Below this line is a listing that includes pictures. Copy exactly, and only, the lines from the one containing "Given: Click the" through the one containing "This screenshot has height=540, width=529."; the pictures do not go in the copy.

--- INFORMATION GIVEN Enclosed Below ---

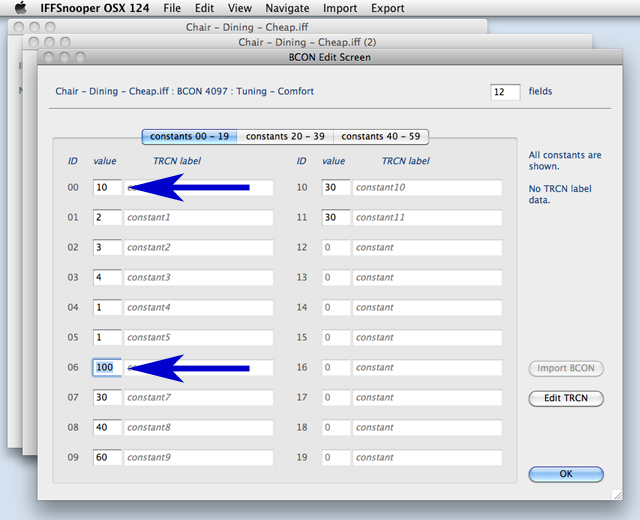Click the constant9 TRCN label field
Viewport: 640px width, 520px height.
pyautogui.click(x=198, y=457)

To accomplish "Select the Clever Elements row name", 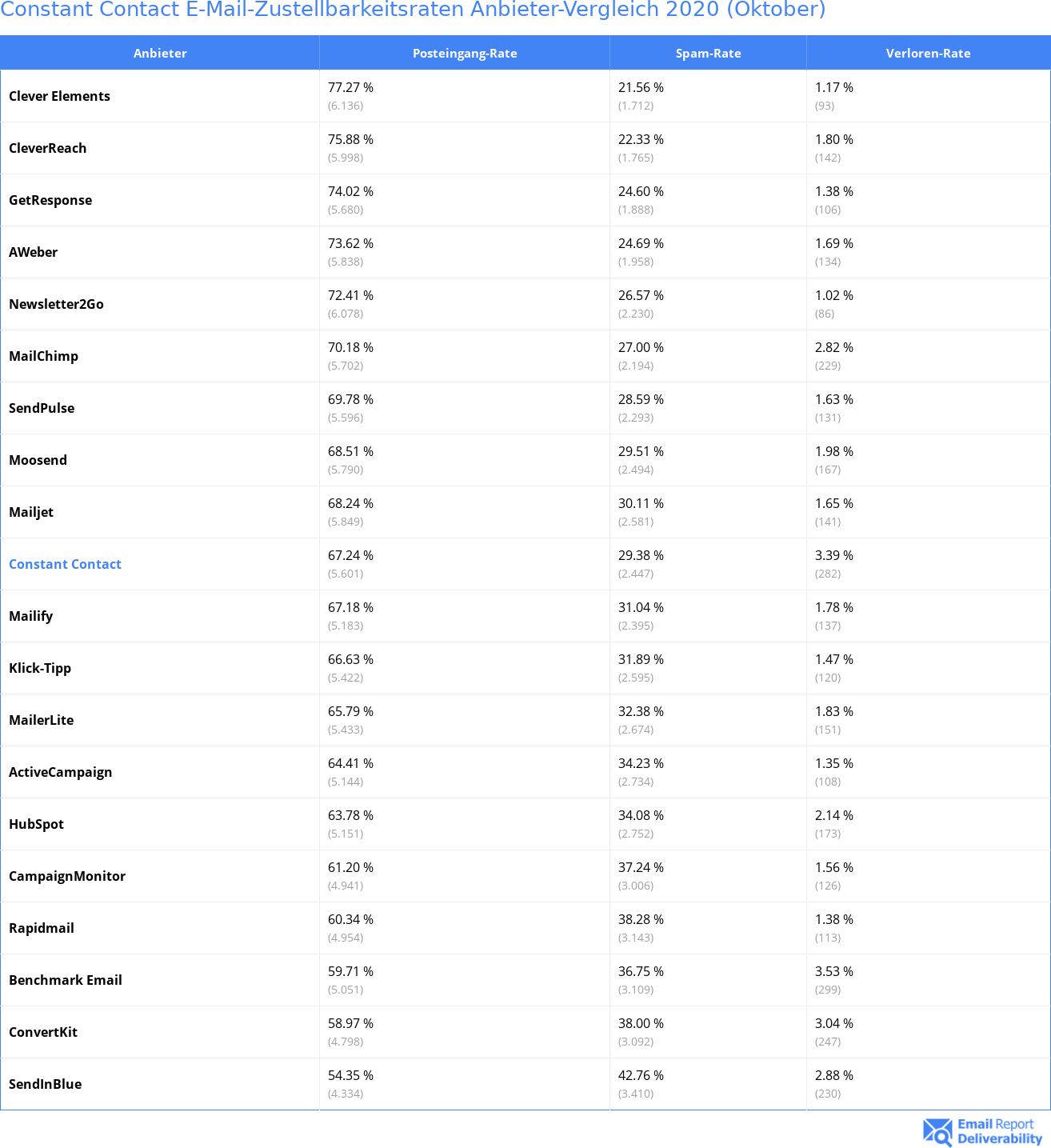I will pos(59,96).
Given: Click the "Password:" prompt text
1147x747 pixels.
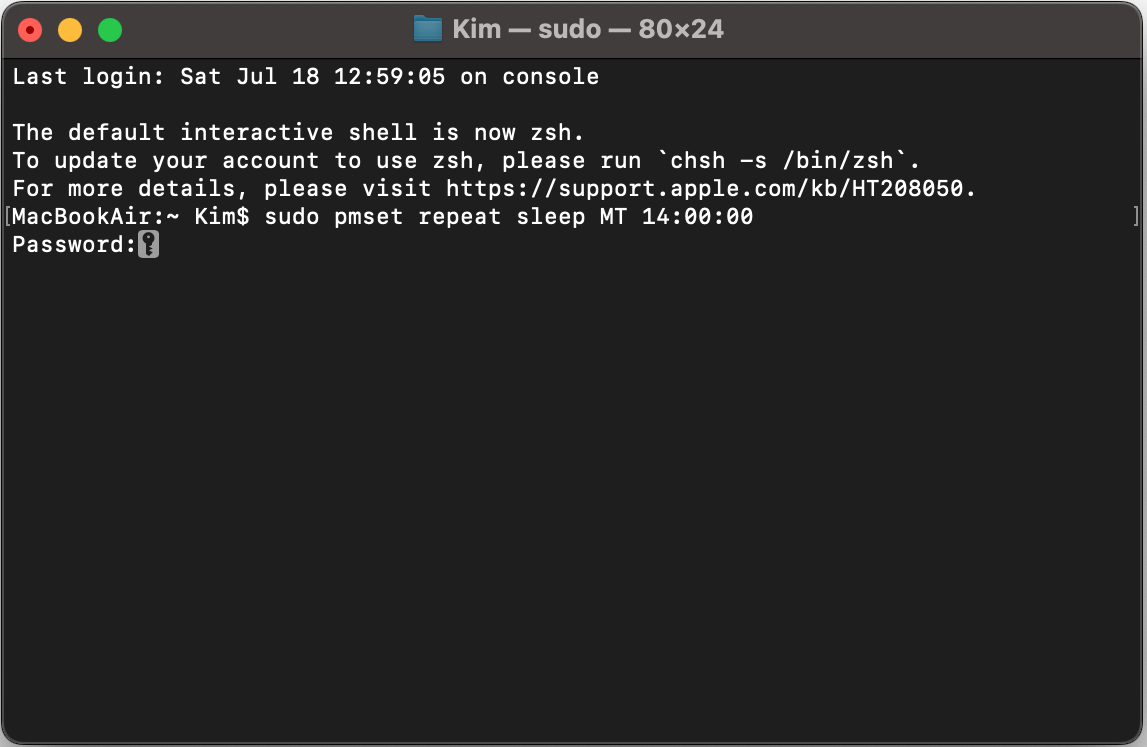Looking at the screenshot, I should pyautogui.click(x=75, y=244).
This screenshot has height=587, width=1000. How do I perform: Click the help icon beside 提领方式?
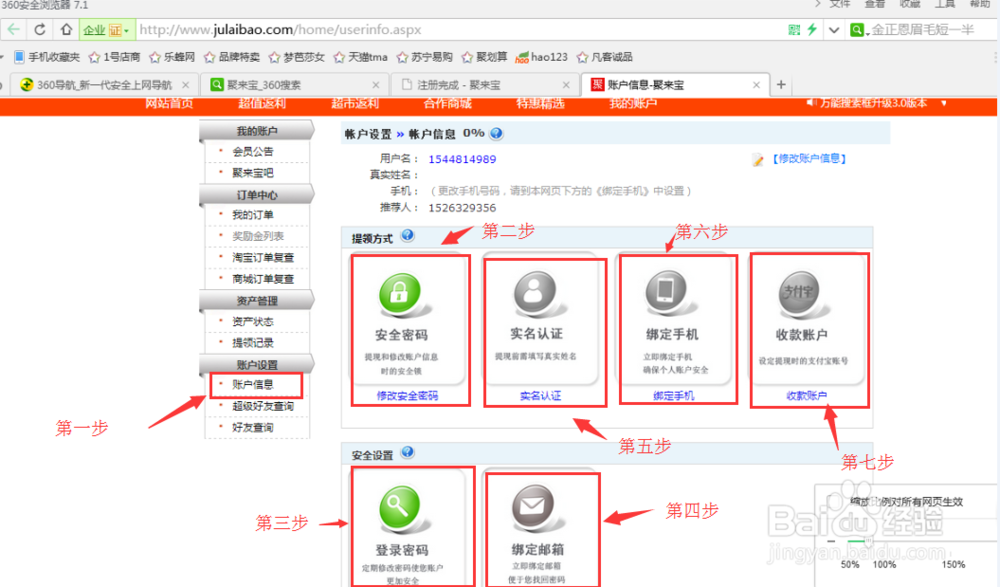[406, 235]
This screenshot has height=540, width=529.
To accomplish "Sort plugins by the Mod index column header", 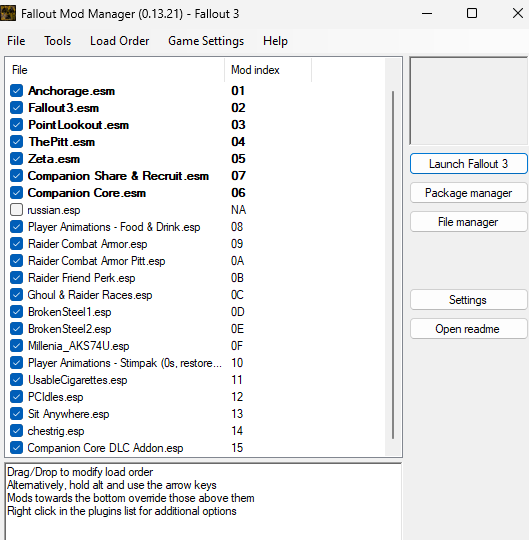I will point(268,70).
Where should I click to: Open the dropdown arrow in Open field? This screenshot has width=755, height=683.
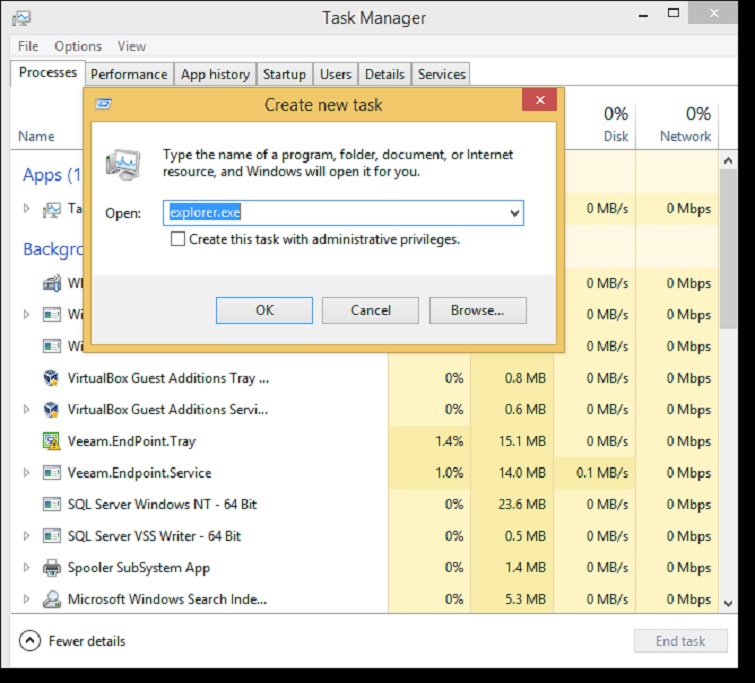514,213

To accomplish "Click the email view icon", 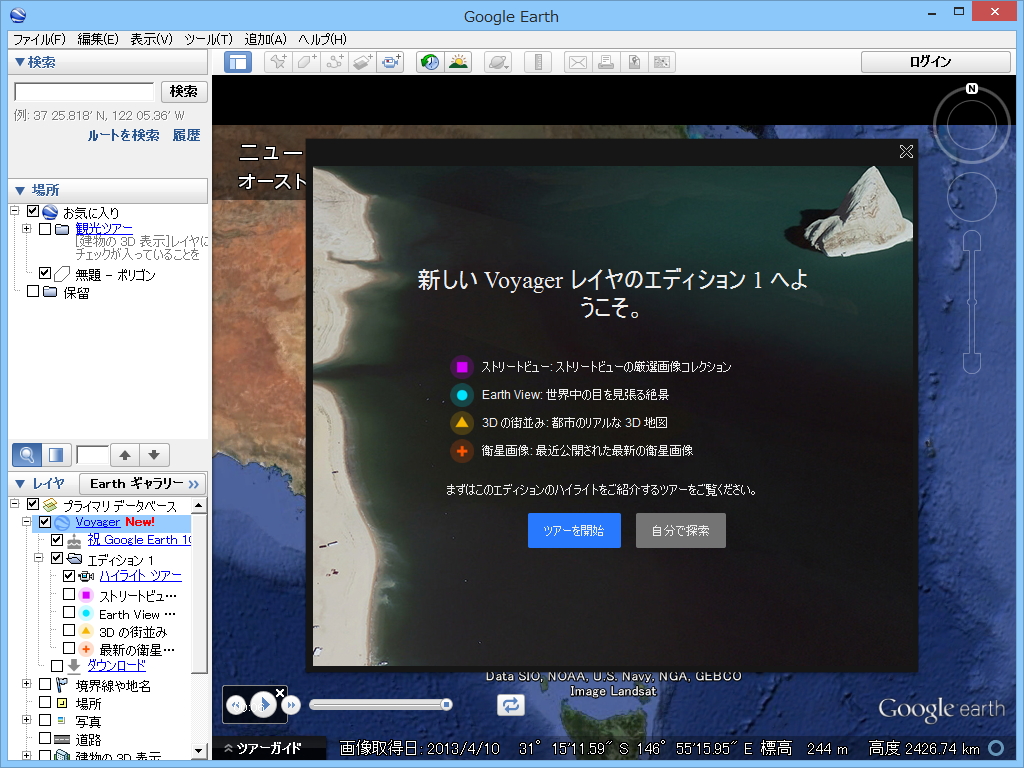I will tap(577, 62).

--- End of Enclosed INFORMATION GIVEN ---

### ANSWER
Given: Click the "Password:" prompt text
1147x747 pixels.
Looking at the screenshot, I should pyautogui.click(x=75, y=244).
This screenshot has height=587, width=1000. How do I perform: Click the help icon beside 提领方式?
[406, 235]
This screenshot has height=540, width=529.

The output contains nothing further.